» Descrizione del compito:
Trascrivi tutte le righe che seguono, senza alcuna modifica.

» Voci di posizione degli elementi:
:::
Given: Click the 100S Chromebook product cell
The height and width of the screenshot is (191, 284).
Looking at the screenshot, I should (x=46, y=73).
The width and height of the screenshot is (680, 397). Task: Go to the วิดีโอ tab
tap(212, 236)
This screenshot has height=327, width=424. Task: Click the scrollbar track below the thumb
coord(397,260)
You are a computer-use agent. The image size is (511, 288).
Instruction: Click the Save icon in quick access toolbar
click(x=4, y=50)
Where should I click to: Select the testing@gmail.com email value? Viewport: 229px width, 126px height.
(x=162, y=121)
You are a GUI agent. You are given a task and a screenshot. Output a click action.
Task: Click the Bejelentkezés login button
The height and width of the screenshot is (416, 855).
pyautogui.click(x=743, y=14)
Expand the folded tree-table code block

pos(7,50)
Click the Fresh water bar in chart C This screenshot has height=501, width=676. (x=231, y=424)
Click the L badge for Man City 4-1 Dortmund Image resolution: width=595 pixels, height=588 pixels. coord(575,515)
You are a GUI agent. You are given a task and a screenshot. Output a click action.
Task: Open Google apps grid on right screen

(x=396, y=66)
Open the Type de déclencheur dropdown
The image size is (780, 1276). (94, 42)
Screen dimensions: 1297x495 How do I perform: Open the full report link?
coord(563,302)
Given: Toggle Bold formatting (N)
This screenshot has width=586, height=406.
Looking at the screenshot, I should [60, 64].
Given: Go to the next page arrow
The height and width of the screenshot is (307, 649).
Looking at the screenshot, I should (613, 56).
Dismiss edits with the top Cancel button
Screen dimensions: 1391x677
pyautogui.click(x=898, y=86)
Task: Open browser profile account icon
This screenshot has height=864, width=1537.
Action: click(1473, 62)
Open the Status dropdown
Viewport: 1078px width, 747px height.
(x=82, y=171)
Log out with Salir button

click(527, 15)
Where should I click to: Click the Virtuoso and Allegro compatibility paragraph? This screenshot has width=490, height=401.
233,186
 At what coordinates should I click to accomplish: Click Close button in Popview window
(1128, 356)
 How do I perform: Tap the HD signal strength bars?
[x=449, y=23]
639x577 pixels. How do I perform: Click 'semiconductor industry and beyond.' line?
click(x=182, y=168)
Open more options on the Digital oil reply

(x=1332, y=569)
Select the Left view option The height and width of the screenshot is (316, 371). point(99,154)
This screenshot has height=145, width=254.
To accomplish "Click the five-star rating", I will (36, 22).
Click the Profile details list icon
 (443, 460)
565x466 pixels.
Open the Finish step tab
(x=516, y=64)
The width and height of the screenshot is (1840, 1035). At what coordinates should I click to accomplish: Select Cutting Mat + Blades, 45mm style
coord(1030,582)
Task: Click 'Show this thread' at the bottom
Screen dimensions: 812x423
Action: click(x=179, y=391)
:::
» Soluzione del compito:
Given: Click the 100S Chromebook product cell
The height and width of the screenshot is (191, 284).
Looking at the screenshot, I should (x=46, y=73).
The width and height of the screenshot is (680, 397). Task: Go to the วิดีโอ tab
tap(212, 236)
This screenshot has height=327, width=424. Task: Click the scrollbar track below the thumb
coord(397,260)
You are a computer-use agent. The image size is (511, 288).
Instruction: Click the Save icon in quick access toolbar
click(x=4, y=50)
Where should I click to: Select the testing@gmail.com email value? Viewport: 229px width, 126px height.
(x=162, y=121)
You are a GUI agent. You are given a task and a screenshot. Output a click action.
Task: Click the Bejelentkezés login button
The height and width of the screenshot is (416, 855).
pyautogui.click(x=743, y=14)
Expand the folded tree-table code block

pos(7,50)
Click the Fresh water bar in chart C This screenshot has height=501, width=676. (x=231, y=424)
Click the L badge for Man City 4-1 Dortmund Image resolution: width=595 pixels, height=588 pixels. coord(575,515)
You are a GUI agent. You are given a task and a screenshot. Output a click action.
Task: Open Google apps grid on right screen

(x=396, y=66)
Open the Type de déclencheur dropdown
The image size is (780, 1276). (94, 42)
Screen dimensions: 1297x495 How do I perform: Open the full report link?
coord(563,302)
Given: Toggle Bold formatting (N)
This screenshot has width=586, height=406.
Looking at the screenshot, I should [60, 64].
Given: Go to the next page arrow
The height and width of the screenshot is (307, 649).
Looking at the screenshot, I should (613, 56).
Dismiss edits with the top Cancel button
Screen dimensions: 1391x677
pyautogui.click(x=898, y=86)
Task: Open browser profile account icon
This screenshot has height=864, width=1537.
Action: click(1473, 62)
Open the Status dropdown
Viewport: 1078px width, 747px height.
(x=82, y=171)
Log out with Salir button

click(527, 15)
Where should I click to: Click the Virtuoso and Allegro compatibility paragraph? This screenshot has width=490, height=401.
233,186
 At what coordinates should I click to accomplish: Click Close button in Popview window
(1128, 356)
 How do I perform: Tap the HD signal strength bars?
[x=449, y=23]
639x577 pixels. How do I perform: Click 'semiconductor industry and beyond.' line?
click(x=182, y=168)
Open more options on the Digital oil reply

(x=1332, y=569)
Select the Left view option The height and width of the screenshot is (316, 371). point(99,154)
This screenshot has height=145, width=254.
To accomplish "Click the five-star rating", I will (36, 22).
Click the Profile details list icon
 (443, 460)
565x466 pixels.
Open the Finish step tab
(x=516, y=64)
The width and height of the screenshot is (1840, 1035). At what coordinates should I click to accomplish: Select Cutting Mat + Blades, 45mm style
coord(1030,582)
Task: Click 'Show this thread' at the bottom
Screen dimensions: 812x423
Action: click(x=179, y=391)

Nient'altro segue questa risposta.